Still, it’s not all fun and games and school lunch buddies. Policing is serious business, and Fircrest is not immune to the challenges in society. From domestic violence and drunken drivers to burglaries and those awful “porch pirates,” our police officers handle difficult situations on a daily basis.
Thanks to their hard work, our crime rate is relatively flat in many categories, and declining in others. Here are a few highlights of Chief Cheesman’s recent 2017 crime report:
Crime 2016 2017
Burglary 43 45
Theft 137 103
Auto theft 19 13
Assault 59 39
Domestic violence 150 90
Malicious mischief 34 33
Drug arrests 17 16
There were two notable increases. Arrests for driving while the license is suspended jumped from 179 to 384. And criminal citations increased from 361 to 550. If you’re in trouble with the law, or your license has been suspended for various reasons, you’re going to want to avoid Fircrest.

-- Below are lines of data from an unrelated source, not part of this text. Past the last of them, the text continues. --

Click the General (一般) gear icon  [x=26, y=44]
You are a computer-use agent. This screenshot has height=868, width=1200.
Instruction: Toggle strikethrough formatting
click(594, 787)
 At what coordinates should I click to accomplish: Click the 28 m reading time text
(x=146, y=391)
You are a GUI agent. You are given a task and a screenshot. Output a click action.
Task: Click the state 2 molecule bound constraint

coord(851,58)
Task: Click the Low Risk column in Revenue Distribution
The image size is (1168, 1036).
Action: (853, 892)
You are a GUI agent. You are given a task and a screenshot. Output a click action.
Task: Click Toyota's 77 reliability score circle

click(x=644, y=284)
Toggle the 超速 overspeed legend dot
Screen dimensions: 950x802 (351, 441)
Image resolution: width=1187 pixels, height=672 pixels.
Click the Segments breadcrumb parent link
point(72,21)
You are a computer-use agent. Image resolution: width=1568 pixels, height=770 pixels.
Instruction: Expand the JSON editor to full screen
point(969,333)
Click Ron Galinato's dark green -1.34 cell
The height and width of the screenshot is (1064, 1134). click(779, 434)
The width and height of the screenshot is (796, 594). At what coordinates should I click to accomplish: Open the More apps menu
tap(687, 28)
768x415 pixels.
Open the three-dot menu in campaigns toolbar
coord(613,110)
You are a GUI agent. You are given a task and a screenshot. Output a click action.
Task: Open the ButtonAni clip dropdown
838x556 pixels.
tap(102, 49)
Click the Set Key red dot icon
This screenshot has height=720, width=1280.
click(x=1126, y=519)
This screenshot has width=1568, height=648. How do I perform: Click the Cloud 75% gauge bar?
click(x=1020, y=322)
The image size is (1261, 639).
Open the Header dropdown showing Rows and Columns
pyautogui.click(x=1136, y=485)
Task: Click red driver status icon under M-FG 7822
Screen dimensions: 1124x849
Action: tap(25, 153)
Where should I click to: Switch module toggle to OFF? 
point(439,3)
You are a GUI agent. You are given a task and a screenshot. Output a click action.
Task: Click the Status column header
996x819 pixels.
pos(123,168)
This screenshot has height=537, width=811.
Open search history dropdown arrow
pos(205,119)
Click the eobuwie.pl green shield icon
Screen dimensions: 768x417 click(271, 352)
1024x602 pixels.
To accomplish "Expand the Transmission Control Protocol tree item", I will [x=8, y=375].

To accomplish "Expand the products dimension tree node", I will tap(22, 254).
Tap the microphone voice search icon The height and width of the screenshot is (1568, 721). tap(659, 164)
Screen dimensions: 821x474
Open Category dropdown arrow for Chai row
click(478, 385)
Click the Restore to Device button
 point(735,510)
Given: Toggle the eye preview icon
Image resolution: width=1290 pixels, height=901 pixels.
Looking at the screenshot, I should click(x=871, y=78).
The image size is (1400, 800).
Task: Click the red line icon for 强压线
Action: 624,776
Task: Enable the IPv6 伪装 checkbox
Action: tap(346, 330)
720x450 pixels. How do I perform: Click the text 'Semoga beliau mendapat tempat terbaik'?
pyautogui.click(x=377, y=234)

Due to space constraints, I’ve only shared a few highlights from the Chief’s report. The full report offers statistics over a four-year period. You can find it under the “Up-to-date Information” link at www.CityOfFircrest.net.
The Fircrest Police Department does an amazing job, but they can’t do it alone. Even in a small city, our officers can’t be everywhere at once. We all have to pitch in and do our part to watch our neighborhoods and report crimes and suspicious activities. As the chief says, “If you see something, say something.”